Prompt - The whole of the data is to be duplicated precisely.

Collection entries
───
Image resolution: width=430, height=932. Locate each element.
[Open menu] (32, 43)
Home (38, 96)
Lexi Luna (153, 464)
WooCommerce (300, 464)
───
Task solution -
Image resolution: width=430, height=932. Locate each element.
[Open menu] (32, 43)
Home (38, 96)
Lexi Luna (153, 464)
WooCommerce (300, 464)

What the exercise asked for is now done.